Лицо в поисках спасения
В сущности, Россия по итогам болтовни в Бухлау в третий раз, после 1839 и 1849, наступила на грабли. Опять австрийские, и опять с активным соучастием островитян. И щелкнуло сильно, - звезды из глаз посыпались на всю Европу, а лихорадочные попытки изобразить хоть сколько-то приличный вид напоминали метания обезглавленной курицы.
Конечно, Извольский дал серию интервью, объяснив, что Государь «глубоко озабочен», а лично он, как глава МИД, «весьма удивлен» позицией барона Эренталя, который, в общем, врет, поскольку Империя готова была признать аннексию лишь при условии созыва международной конференции, скажем, в Женеве, для обсуждения вопроса о компенсациях для Турции и балканских государств.
В таком ракурсе, позиция России выглядела «бескорыстной и незаинтересованной», но, поскольку при этом Извольский, помня о реакции Лондона, аккуратно молчал насчет проливов, он, в свою очередь, говорил далеко не всю правду, и в результате вновь подставился.
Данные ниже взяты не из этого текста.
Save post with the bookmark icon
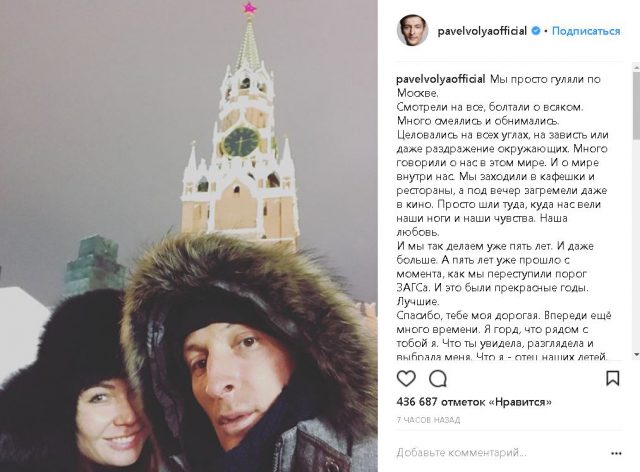click(x=612, y=378)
В Англии, где все прекрасно знали, случился слив в СМИ совершенно секретные документы Форин-офис о недавнем визите имперского министра на берега Темзы, после чего эффект выступления был полностью смазан.
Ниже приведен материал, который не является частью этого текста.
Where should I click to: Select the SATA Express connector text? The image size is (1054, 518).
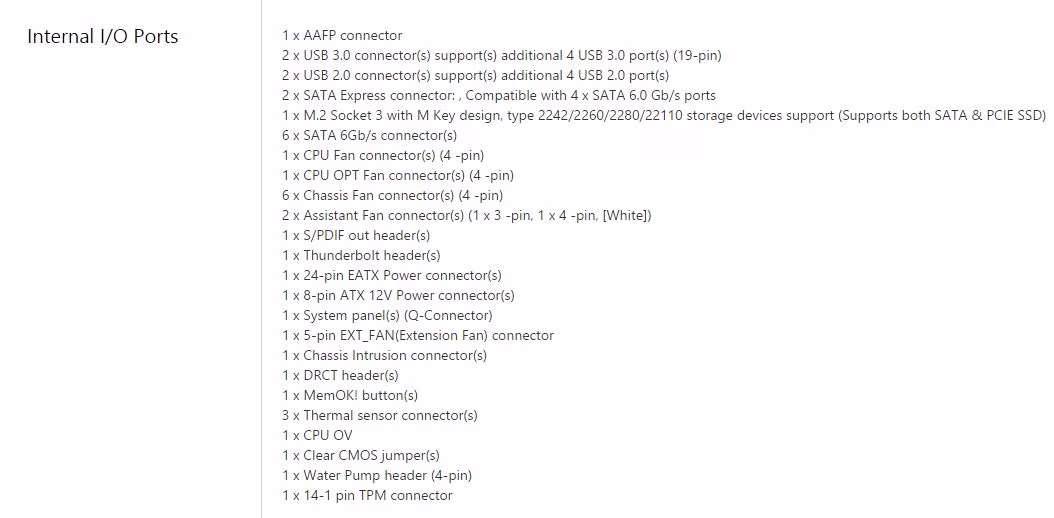click(499, 95)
А плюс к тому, даже попытка протолкнуть беззубую, только ради престижа конференцию в «женевском формате», кончилась пшиком. Англия и Франция, в общем, соглашались слегка подсластить партнеру пилюлю, поболтав ни о чем, но Австро-Венгрия от «русской инициативы» отказалась, как от «бессмысленного фантазерства», объявив, что согласна только на «формальную санкцию», однако может обойтись и без нее. Рейх, понятно, поддержал, подчеркнув, что в данной ситуации претензии вправе предъявлять только Турция и только болгарам.
И Турция таки предъявила. Провела частичную мобилизацию, стянув войска к границе с Болгарией, усилиями ЦК младотурков организовала бойкот болгарским товарам, и заявила, что войны не хочет, однако своего не отдаст, а если Великие Силы все же заставят, то на мировую пойдет только после выплаты сепаратистами огромной компенсации.
Болгария ответила взаимной мобилизацией, параллельно отпасовав в том плане, что войны тоже не боится, новый статус будет отстаивать до последней капли крови, в том числе, и болгарской, но ни на пядь чужой земли пока что не претендует и тоже предпочитает ждать решения держав. А про компенсацию можно и поговорить, отчего ж нет.
Таким образом, вопрос, казавшийся самым острым, с повестки дня на какое-то время ушел, зато на авансцену вырвалась проблема куда круче. Поскольку в случае с Боснией и Герцеговиной речь шла о безусловных сербских землях, новый расклад не собирались признавать Сербия и Черногория. Уже 6 октября, то есть, сразу, - на Неве еще только осознавали масштаб плюхи, - Белград и Центинье объявили мобилизацию.
Однако 8 октября Рейх известил Вену, что «при всяком расширении конфликта шире зоны прямо заинтересованных держав» поддержка будет оказана, и венская «партия войны» во главе с Конрадом фон Хёнцендорфом, начальником Генштаба, начала готовиться к «превентивному умиротворению» Карагеоргиевичей, а заодно, если рыпнутся, и Негошей.
Австро-венгерские войска начали сосредотачиваться на сербской границе. Всем, однако, было ясно, что в случае войны, - а война явно назревала, - Россия, даже очень того желая, не сможет не вступить в дело, просто чтобы не посыпаться, а там и Франция трудно предсказать, как поступит, и потому Вена сдерживала себя, удерживаясь все же в рамках дипломатии, а тем временем, оклемавшись, питерские начали предъявлять твердость.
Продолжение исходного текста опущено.